Nunca vimos nada igual. Gostaríamos que o gênio deixasse o mundo mais navegável. O Google faz isso. O Google não é nosso, o que parece estranho, pois somos seus provedores de conteúdo. Cada busca que fazemos é uma contribuição. Ele é feito de nós, um recife de coral de mentes humanas e do produto delas. Ainda assim torcemos o nariz para a frase de Schmidt.

Estaria ele dizendo que, quando pesquisamos restaurantes, o Google pode dizer “veja um filme”? Se o gênio recomendasse o filme, aceitaríamos. Se o Google fizer isso, ficaremos incomodados e faremos uma nova busca.

Nunca imaginamos que a inteligência artificial seria assim. Raramente previmos que tecnologias deixariam a legislação comendo poeira. Num mundo marcado por mudanças tecnológicas, somos obrigados a legislar após os fatos, enquanto as arquiteturas do futuro são erguidas por entidades como o Google.

Até pouco tempo, o ciberespaço era um “outro lugar” a que íamos de vez em quando, mergulhando nele a partir do mundo físico. Agora o ciberespaço virou do avesso. Colonizou o físico, fazendo do Google uma unidade estrutural em evolução e central à arquitetura não só do ciberespaço, mas do mundo todo. É o tipo de coisa que impérios faziam. Mas impérios não eram órgãos da percepção global. Tinham muitos olhos, mas não eram um só olho multifacetado para toda a humanidade.

O Panóptico, prisão pensada por Jeremy Bentham, é uma metáfora nos debates sobre vigilância digital, mas não é adequado a uma entidade como o Google. O olho-que-tudo-vê de Bentham observa a partir de um ponto central. No Google, somos ao mesmo tempo os vigiados e as células da retina sentinela. Fazemos parte de um super-Estado, pós-geográfico e pós-nacional, que diz não à China. Ou diz sim, dependendo do lucro e da estratégia. Mas nossa participação não chega até aí. Somos cidadãos, mas sem direitos.

Boa parte do debate sobre a entrevista de Schmidt girou em torno de outro comentário: a sugestão de que jovens que se expõem em redes sociais podem precisar de uma nova identidade para a idade adulta. Neste caso, o Google permite que as peças da sociedade se encaixem a esmo, para, depois, serem organizadas até o limite de suas possibilidades, enquanto a construção da arquitetura do novo mundo prossegue.

Se o Google estivesse preocupado com isso, poderia emitir identidades provisórias para as crianças. Ao chegar à maioridade, a pessoa poderia escolher se quer ou não associar a identidade infantil à adulta. A ausência de infância despertaria suspeitas e geraria uma indústria de adolescências falsas, dando lucro a muitos autores de ficção.
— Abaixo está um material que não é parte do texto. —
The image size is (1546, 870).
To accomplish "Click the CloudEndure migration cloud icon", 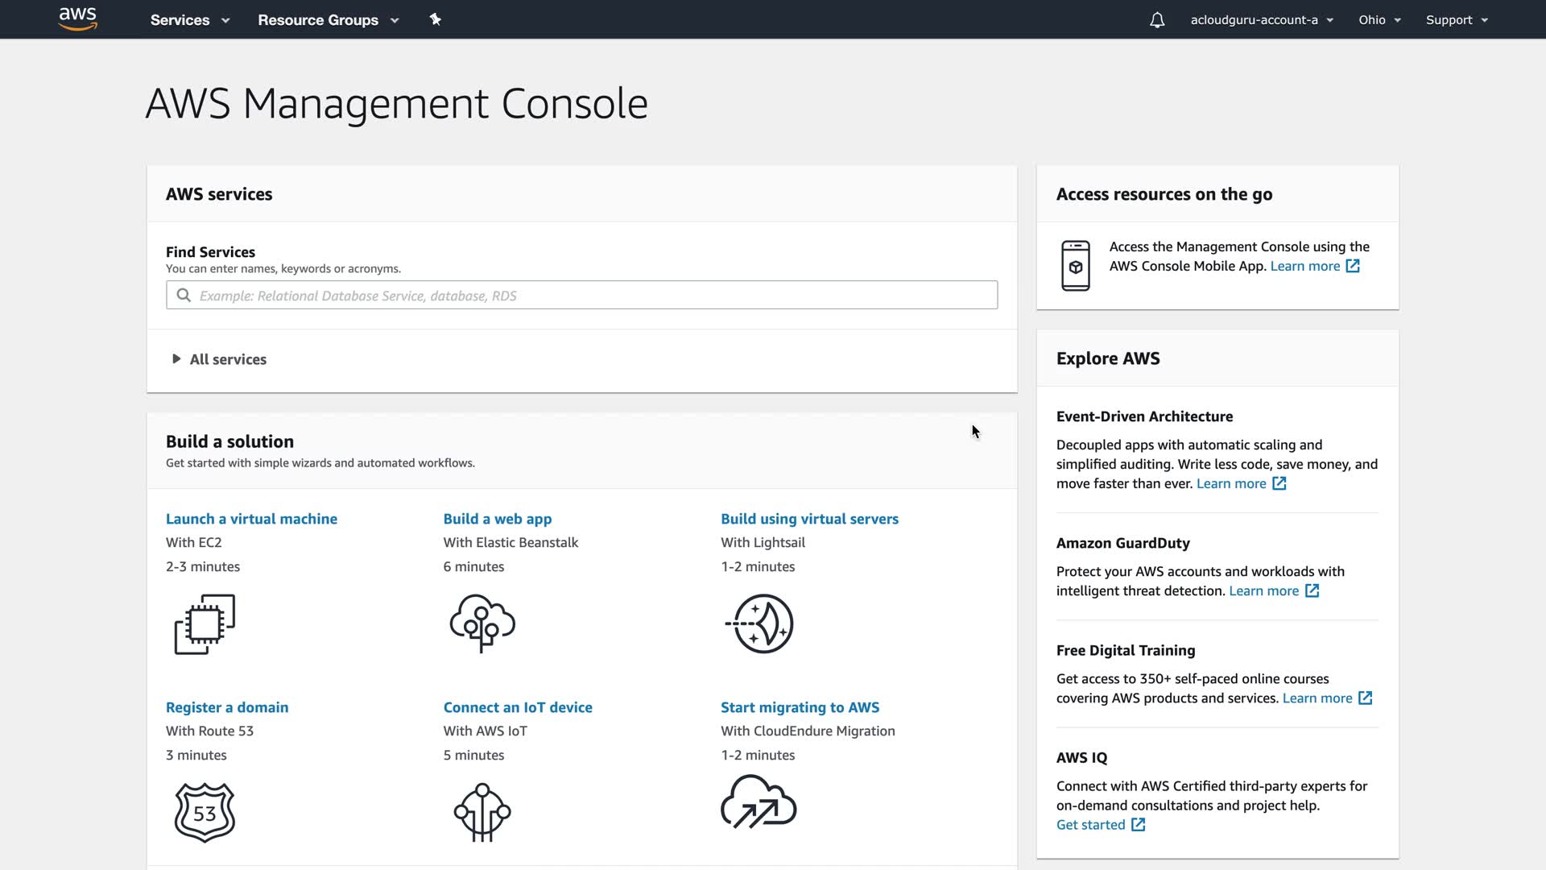I will click(759, 802).
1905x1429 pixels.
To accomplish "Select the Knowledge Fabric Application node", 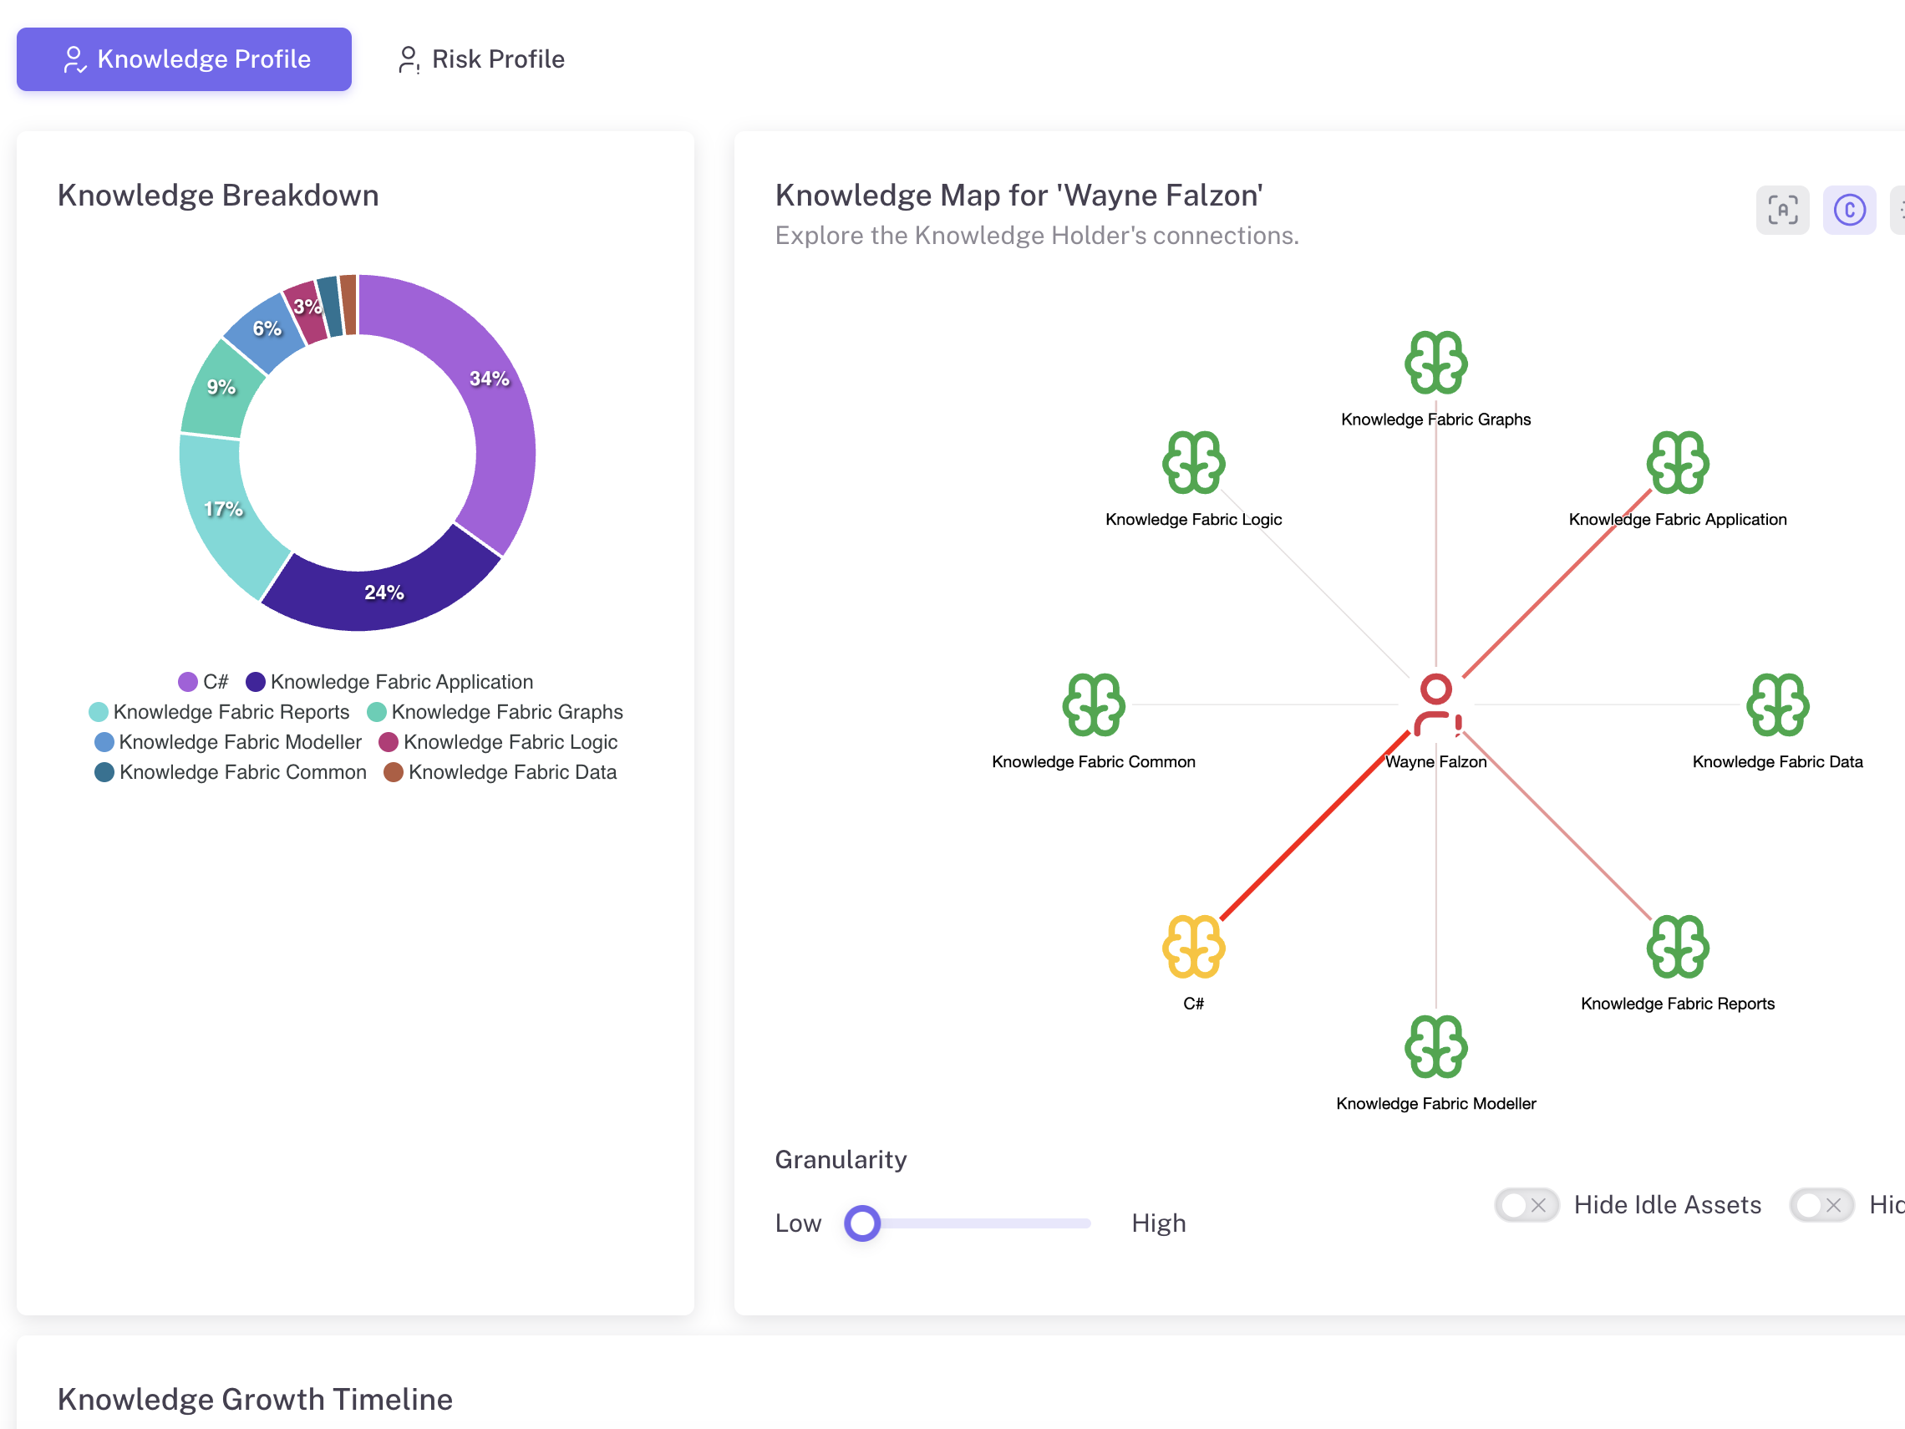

Não considero essa hipótese muito realista. E acho desconfortável a ideia de confiar na promessa do Google de jamais associar a sóbria maturidade de uma pessoa à sua juventude selvagem. Imagino que aqueles que cometem indiscrições terão de buscar algo de positivo nessa experiência, enquanto os mais espertos, apropriando-se de pseudônimos, se arrastam rumo a um futuro mais passível de ser incluído numa busca; um futuro no qual o Google, mais do que hoje, nos diga o que fazer a seguir.